Gather each line containing the string "Given" from these entries.

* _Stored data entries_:
________________________________________
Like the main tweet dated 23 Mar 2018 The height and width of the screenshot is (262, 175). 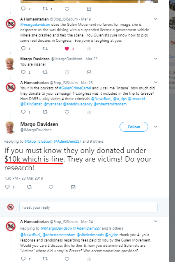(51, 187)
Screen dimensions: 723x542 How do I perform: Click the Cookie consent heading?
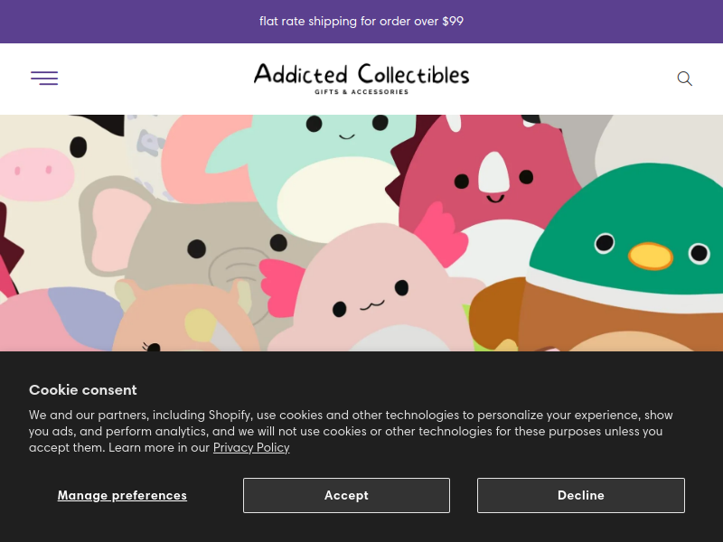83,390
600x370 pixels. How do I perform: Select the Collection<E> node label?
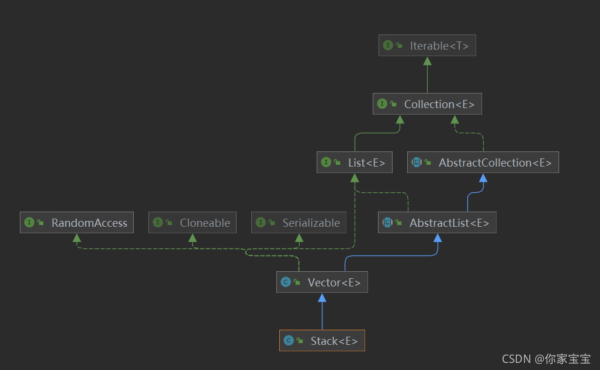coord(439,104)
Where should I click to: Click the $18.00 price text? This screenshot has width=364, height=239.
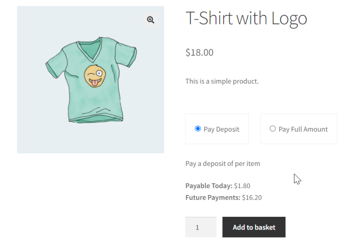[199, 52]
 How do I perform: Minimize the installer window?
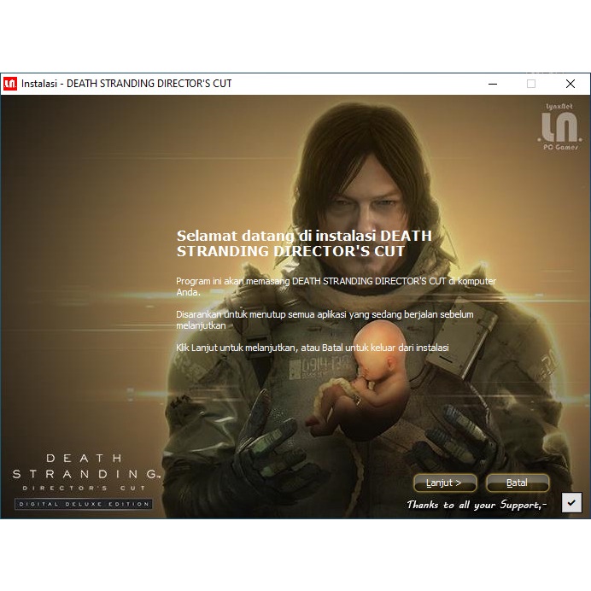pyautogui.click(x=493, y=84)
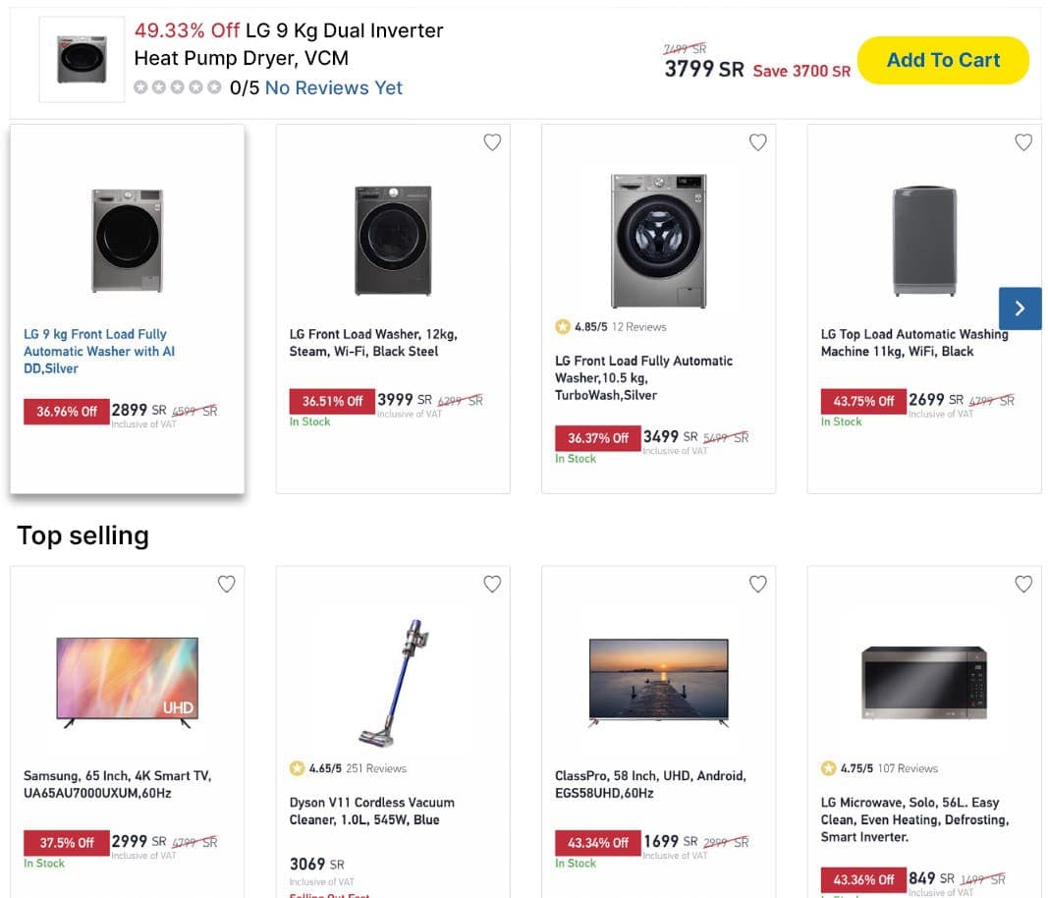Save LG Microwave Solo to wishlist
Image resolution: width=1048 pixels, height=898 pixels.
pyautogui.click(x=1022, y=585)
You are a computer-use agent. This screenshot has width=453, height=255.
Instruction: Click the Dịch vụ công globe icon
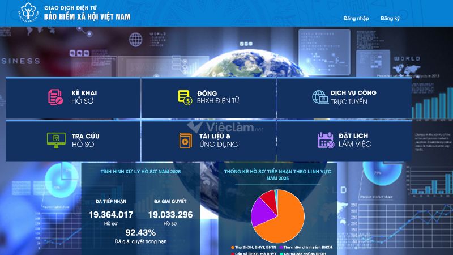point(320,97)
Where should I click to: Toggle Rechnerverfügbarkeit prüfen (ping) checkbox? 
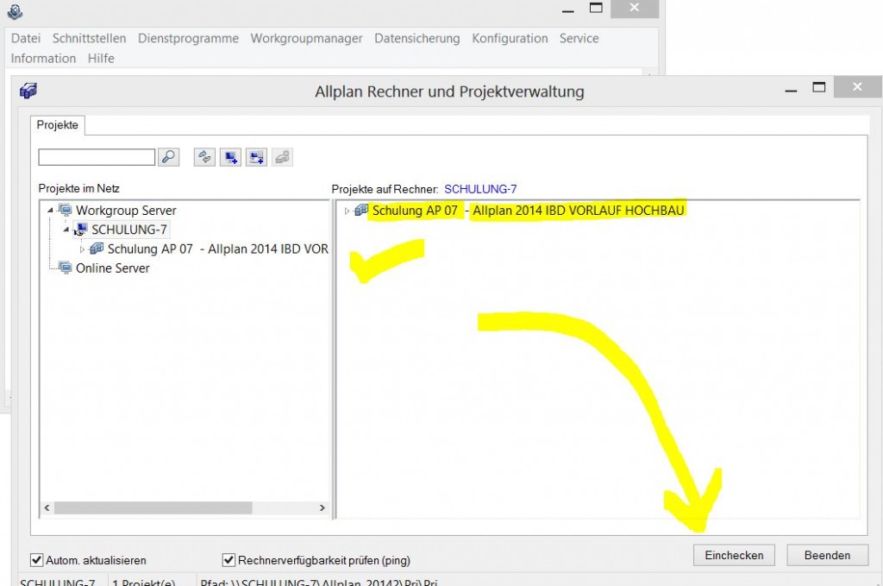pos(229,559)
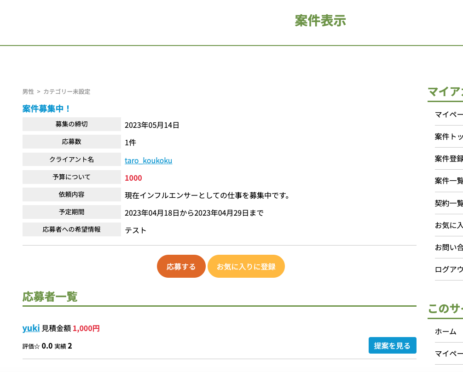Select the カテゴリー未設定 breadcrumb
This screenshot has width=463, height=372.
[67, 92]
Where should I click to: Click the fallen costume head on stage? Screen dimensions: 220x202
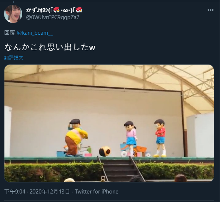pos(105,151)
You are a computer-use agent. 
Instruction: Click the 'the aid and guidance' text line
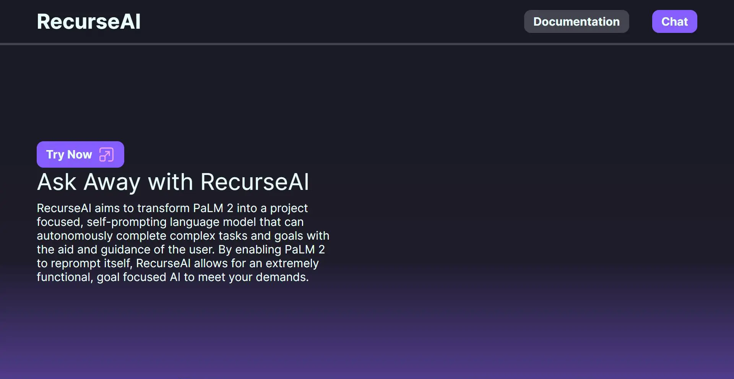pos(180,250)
________________________________________
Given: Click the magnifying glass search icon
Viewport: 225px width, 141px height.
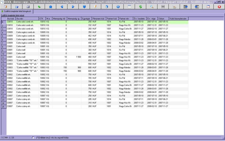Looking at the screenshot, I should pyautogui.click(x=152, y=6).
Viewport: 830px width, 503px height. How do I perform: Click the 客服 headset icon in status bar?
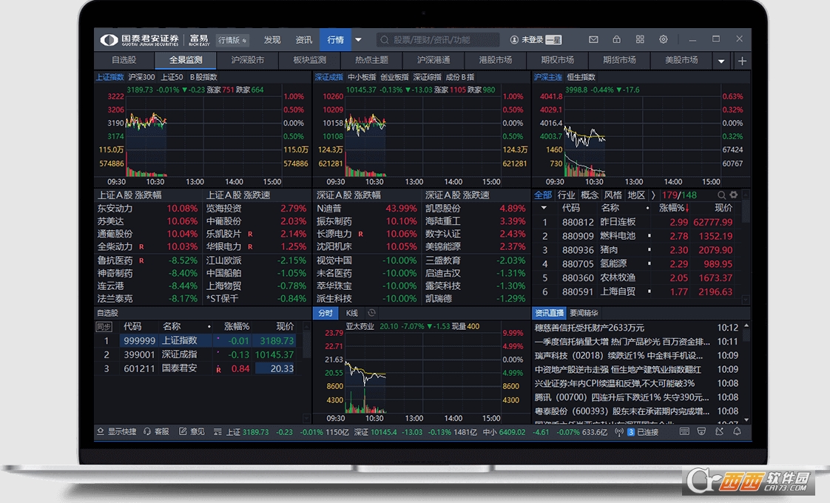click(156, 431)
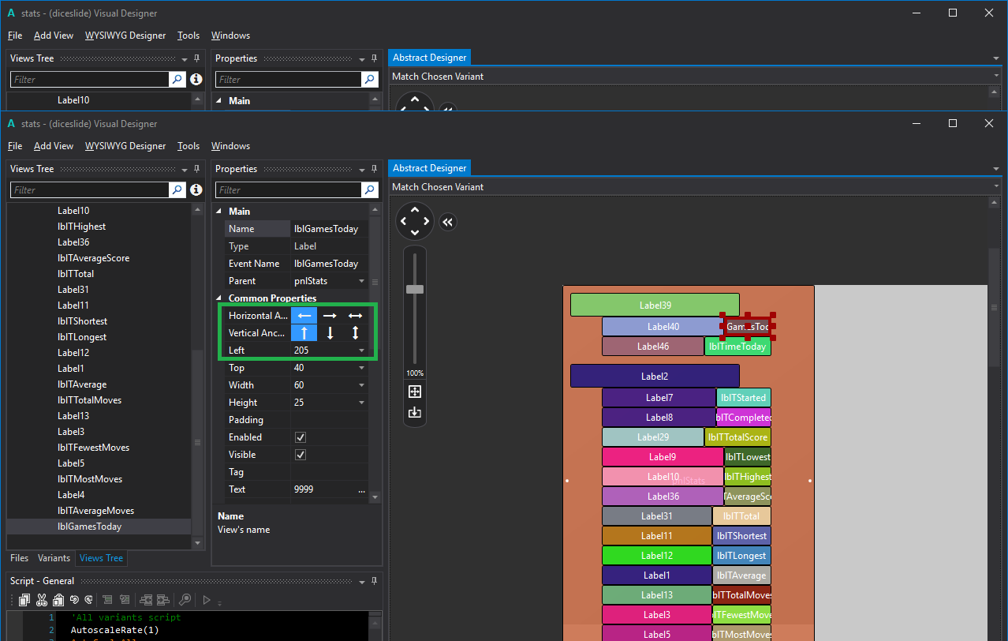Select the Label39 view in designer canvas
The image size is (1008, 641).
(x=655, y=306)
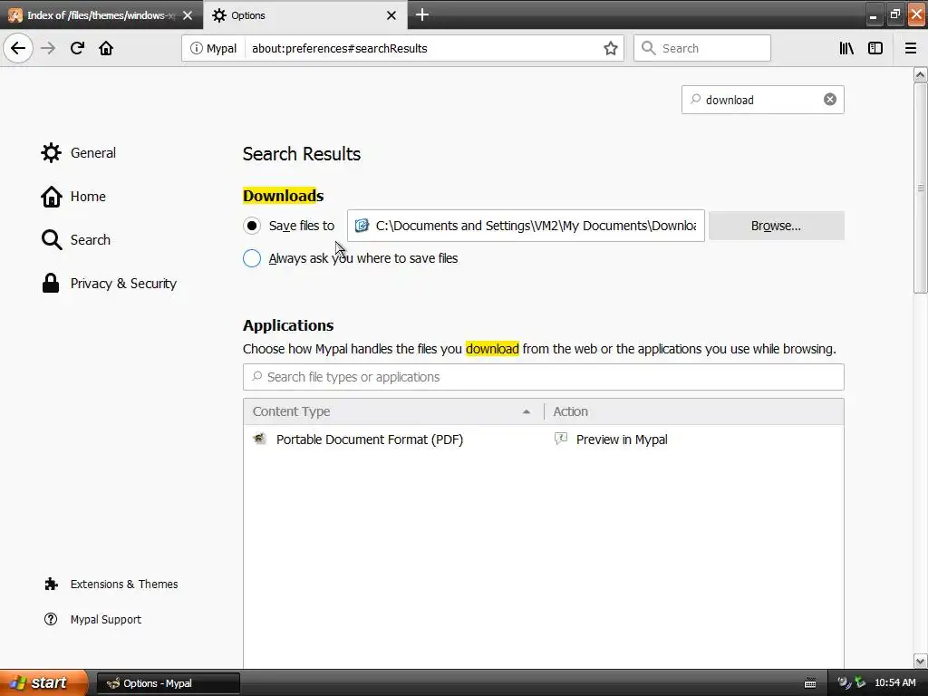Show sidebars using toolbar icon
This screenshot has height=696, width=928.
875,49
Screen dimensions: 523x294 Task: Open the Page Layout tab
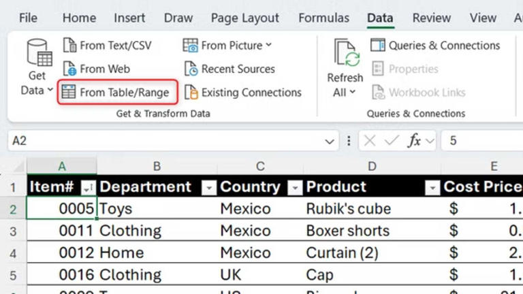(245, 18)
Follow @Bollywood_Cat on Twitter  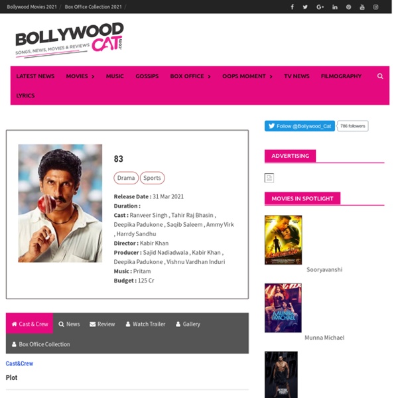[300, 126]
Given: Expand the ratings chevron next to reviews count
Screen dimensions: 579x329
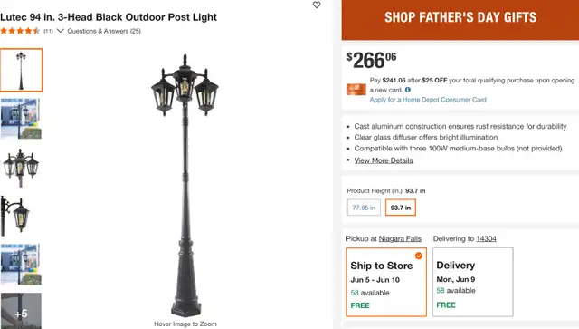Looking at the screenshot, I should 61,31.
________________________________________
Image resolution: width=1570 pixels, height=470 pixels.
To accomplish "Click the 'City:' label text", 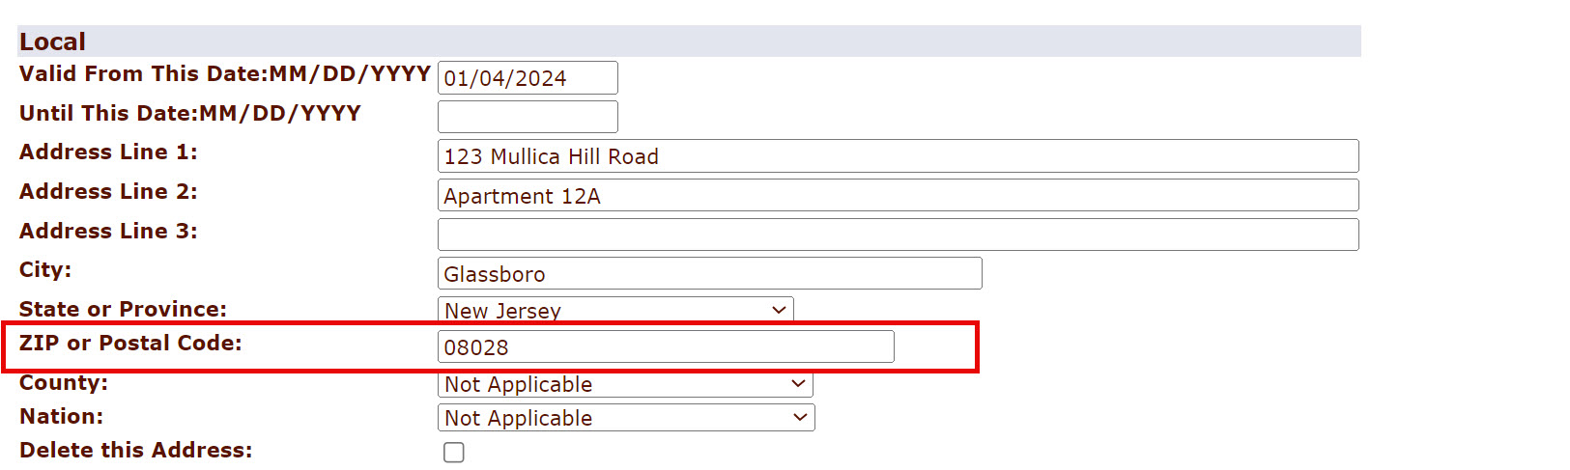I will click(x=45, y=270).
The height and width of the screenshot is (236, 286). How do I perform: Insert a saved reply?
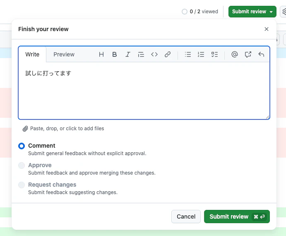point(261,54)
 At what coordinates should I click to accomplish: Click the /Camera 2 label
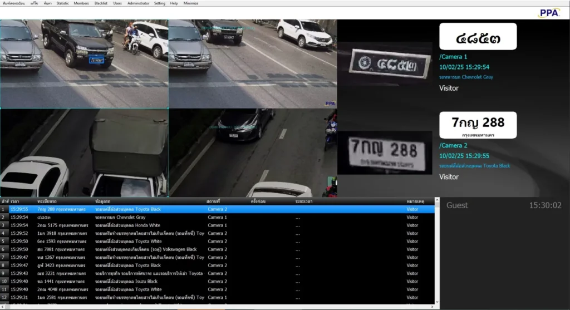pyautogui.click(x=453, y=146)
________________________________________
* _RESPONSE TO THE EXERCISE_:
Given: Click the magnifying glass search icon
Given: Expand the ratings chevron next to reviews count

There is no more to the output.